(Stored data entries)
━━━━━━━━━━

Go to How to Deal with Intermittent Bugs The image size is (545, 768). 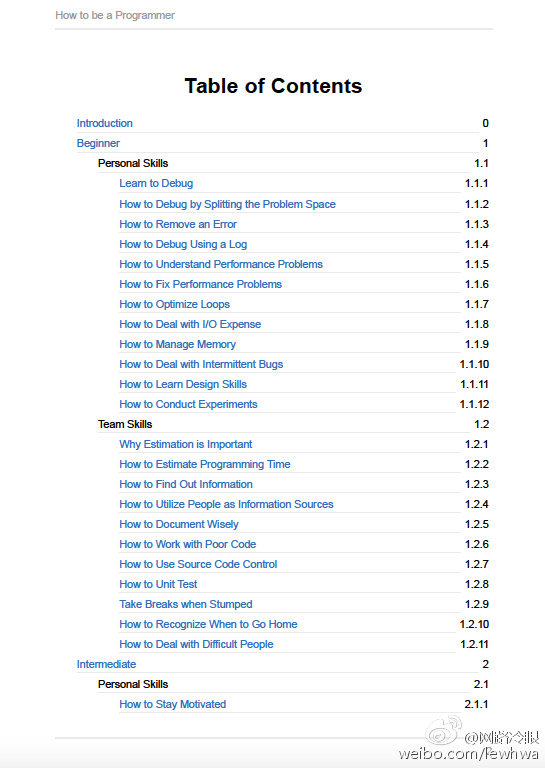[x=201, y=364]
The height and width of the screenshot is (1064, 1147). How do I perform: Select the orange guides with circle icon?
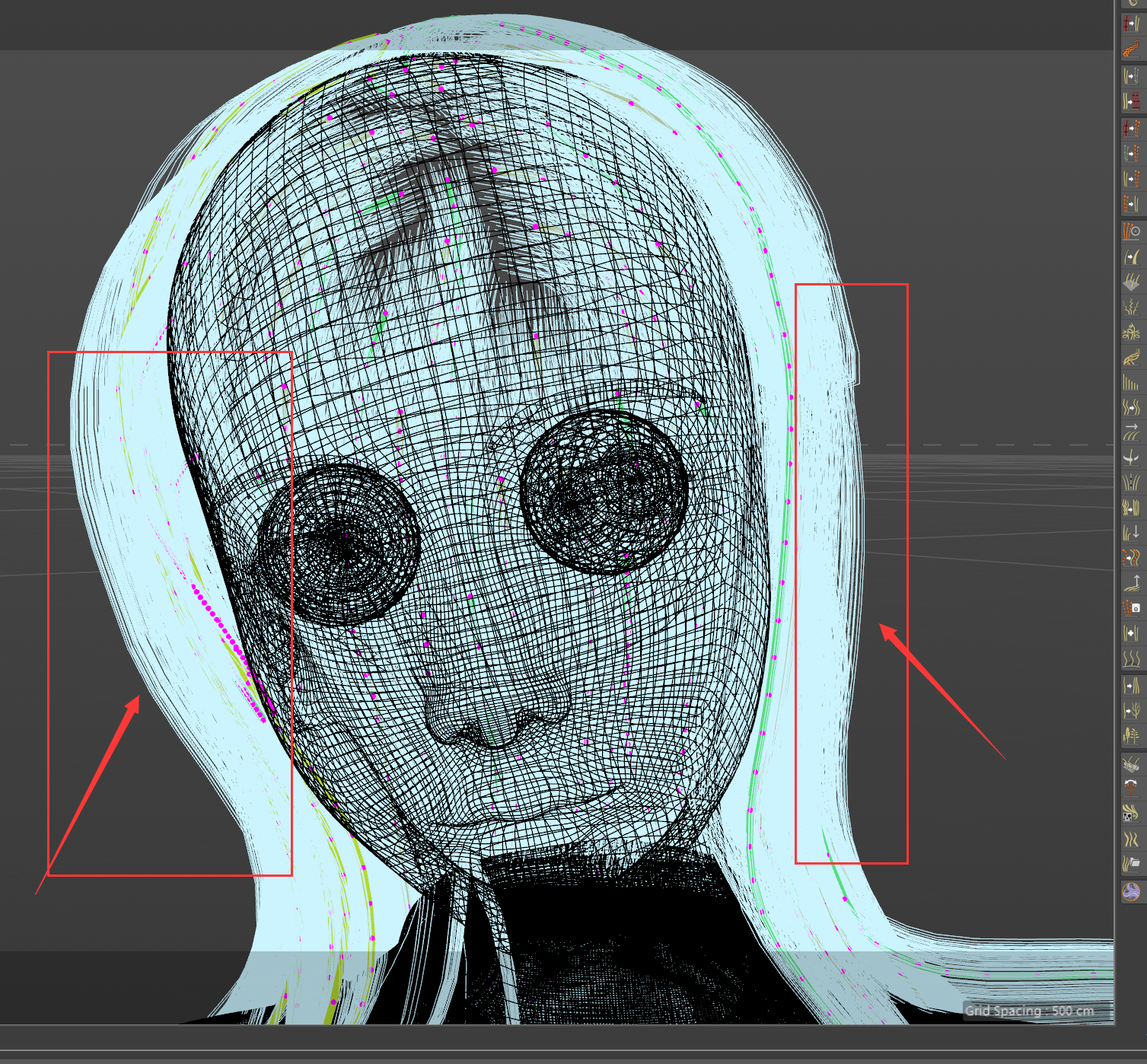[1131, 231]
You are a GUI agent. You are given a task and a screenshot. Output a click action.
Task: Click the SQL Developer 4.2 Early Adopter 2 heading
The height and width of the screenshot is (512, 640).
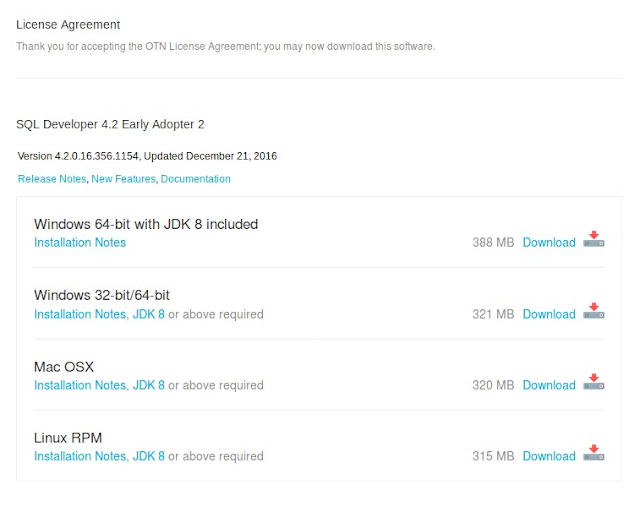tap(110, 124)
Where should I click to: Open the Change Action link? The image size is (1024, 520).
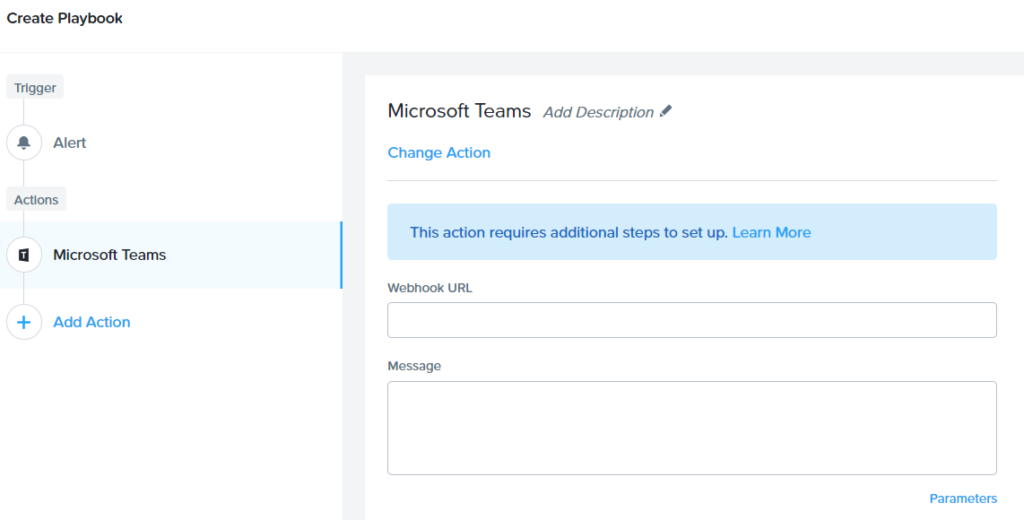[439, 152]
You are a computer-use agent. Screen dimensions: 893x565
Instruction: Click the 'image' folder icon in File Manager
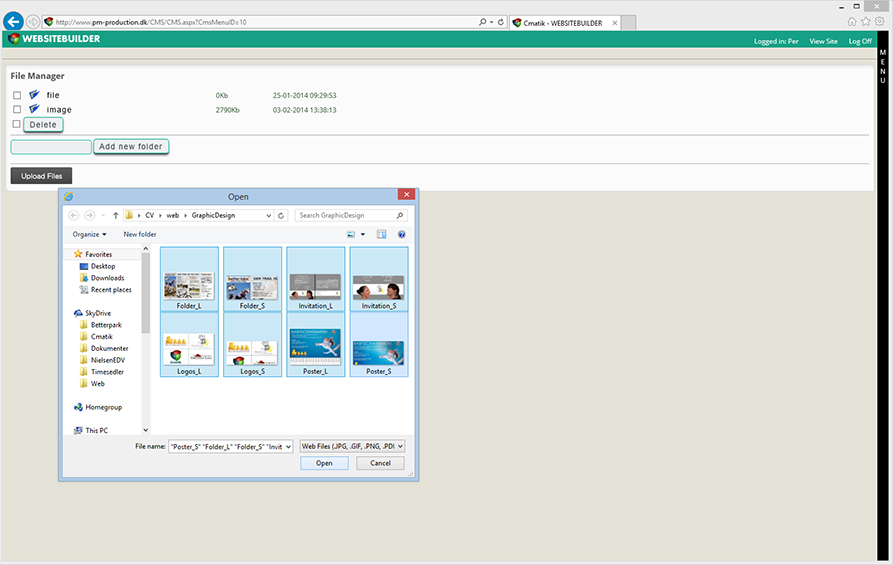point(34,109)
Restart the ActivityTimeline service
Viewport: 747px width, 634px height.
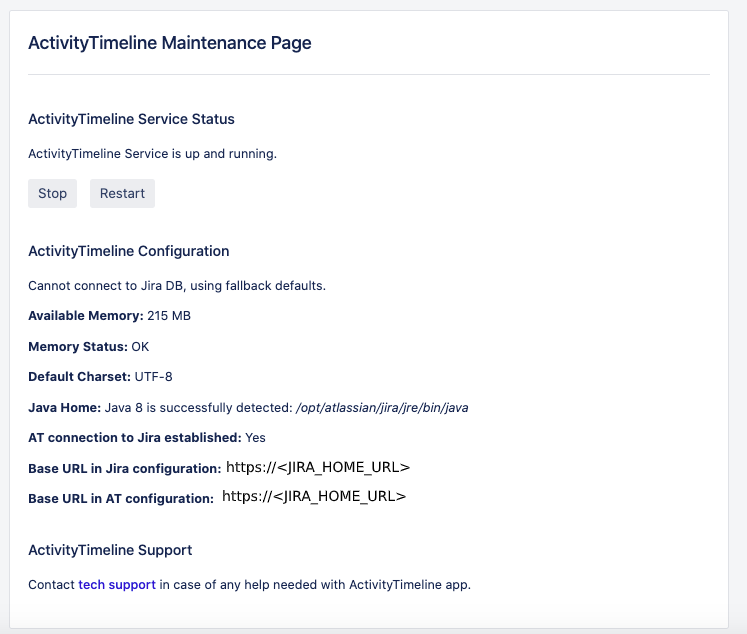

━━━━━━━━━━

**Work required**
Above are some entries. Restate word for word the lines from the one holding "Task: Click the" through the one holding "Restart the ActivityTimeline service", but not the pictures.

**Answer area**
Task: Click the SQL Developer 4.2 Early Adopter 2 heading
The height and width of the screenshot is (512, 640).
tap(110, 124)
Where should I click to: Open the Change Action link? The image size is (1024, 520).
[439, 152]
You are a computer-use agent. Screen dimensions: 893x565
Instruction: Click the 'image' folder icon in File Manager
point(34,109)
Restart the ActivityTimeline service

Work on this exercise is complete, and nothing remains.